The key players are Gordon Brown’s Our Scottish Future, the anti-Indyref2 Scotland in Union group, blogger Kevin Hague’s These Islands, and Scottish Business UK (SBUK).

Being Unionists, they naturally work in concert. Indeed, I understand they have been regularly coordinating their activity to avoid duplicated effort for more than a year as part of a ‘working group’ overseen by Mr Hague.

So Scotland in Union has led on objecting to a second referendum and critiquing the SNP’s record in government; SBUK aims to speak for businesses anxious about the recovery and the lack of detail about independence; These Islands has led on the state of the public finances, and the harsh measures needed to address them; and Our Scottish Future has just upgraded itself from a thinktank to a “campaigning movement” aimed at the swing voters of Middle Scotland.
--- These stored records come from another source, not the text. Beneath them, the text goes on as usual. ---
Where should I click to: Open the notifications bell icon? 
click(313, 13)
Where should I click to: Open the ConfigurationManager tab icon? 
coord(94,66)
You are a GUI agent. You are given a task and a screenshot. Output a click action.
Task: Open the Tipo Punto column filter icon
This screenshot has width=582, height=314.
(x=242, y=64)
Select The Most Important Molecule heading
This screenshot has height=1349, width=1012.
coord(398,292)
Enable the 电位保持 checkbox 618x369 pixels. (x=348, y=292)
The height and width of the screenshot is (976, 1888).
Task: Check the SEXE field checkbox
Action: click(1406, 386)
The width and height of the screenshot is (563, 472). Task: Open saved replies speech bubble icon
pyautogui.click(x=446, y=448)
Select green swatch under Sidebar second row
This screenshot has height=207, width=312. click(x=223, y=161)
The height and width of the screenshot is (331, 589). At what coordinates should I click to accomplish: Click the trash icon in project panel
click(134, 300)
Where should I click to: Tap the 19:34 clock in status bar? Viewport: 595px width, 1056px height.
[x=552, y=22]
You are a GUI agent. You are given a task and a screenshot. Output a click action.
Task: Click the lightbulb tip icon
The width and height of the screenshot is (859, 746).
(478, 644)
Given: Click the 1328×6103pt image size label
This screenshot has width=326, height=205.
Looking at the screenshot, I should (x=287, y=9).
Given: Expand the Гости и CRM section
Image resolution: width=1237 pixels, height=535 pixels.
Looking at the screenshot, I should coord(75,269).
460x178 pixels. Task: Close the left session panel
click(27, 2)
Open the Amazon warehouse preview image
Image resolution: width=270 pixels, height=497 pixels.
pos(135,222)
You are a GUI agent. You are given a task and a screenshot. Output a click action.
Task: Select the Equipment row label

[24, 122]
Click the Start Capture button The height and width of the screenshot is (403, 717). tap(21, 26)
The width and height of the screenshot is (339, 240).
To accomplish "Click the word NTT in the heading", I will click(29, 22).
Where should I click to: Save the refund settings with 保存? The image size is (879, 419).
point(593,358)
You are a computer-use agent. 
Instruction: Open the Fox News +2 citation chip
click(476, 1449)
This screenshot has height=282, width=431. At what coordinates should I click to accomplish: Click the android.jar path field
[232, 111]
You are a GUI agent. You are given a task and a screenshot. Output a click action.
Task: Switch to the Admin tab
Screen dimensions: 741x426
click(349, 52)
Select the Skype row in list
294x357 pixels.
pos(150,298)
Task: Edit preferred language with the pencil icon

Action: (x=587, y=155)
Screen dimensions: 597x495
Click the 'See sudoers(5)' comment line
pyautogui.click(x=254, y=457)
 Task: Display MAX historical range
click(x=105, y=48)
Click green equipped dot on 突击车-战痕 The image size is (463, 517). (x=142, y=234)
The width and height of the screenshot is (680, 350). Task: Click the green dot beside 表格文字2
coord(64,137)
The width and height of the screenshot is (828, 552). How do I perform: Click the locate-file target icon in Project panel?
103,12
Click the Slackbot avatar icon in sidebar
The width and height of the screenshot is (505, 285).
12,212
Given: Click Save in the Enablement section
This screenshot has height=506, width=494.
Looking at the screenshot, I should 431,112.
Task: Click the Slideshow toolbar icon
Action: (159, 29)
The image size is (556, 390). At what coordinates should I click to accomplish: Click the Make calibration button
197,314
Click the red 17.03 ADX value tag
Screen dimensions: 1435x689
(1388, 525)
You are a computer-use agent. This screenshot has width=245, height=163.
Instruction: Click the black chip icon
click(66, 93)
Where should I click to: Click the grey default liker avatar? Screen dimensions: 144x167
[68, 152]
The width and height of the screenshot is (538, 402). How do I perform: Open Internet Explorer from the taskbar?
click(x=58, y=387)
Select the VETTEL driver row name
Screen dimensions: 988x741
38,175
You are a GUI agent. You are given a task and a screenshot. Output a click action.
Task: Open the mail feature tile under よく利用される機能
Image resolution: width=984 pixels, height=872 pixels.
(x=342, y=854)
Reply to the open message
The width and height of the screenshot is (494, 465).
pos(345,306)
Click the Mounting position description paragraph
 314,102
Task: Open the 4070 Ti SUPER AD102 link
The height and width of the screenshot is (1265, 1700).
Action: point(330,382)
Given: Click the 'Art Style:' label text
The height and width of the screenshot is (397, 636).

Besides their stated objective of confronting the SNP and Ms Sturgeon, there is also a sense that it would be disastrous to rely on Mr Johnson and his cabinet chums to defend the Union, so they have stepped forward instead.

It means the First Minister is now confronted by a pincer move.

On one side, Holyrood opposition parties are demanding that she ignores independence and tasks her officials to concentrate on all things recovery.

If she crosses this first group, she will be accused of playing fast and loose with the economy for the sake of her constitutional ambitions.

While on the other side is a nexus of increasingly active Unionist groups demanding she explains exactly how independence will work, complete with all possible facts and figures.

If she ignores this group, she will be accused of a guilty silence, of hiding an embarrassing lack of answers or suppressing inconvenient truths.

Based on her recent statements, she will play it long and only flesh out her economic case on independence in the run up to an attempt at Indyref2.

Of course, she and Mr Robertson will still talk up independence when they can, just as Mr Johnson will cheer the Union, not least if Treasury munificence is deployed in its defence.

But the presence of that Unionist chorus, reinforcing the No vote and sowing doubt across Middle Scotland, is a problem for a muted FM.

Between now and another White Paper lie years of coordinated criticism and demands for evidence that will set the scene for the document’s dismissal as a piece of deluded propaganda.

True, they would say that anyway.

However the Unionist chorus is already mobilising on the political space created by the recovery to make its case and convince others of it too.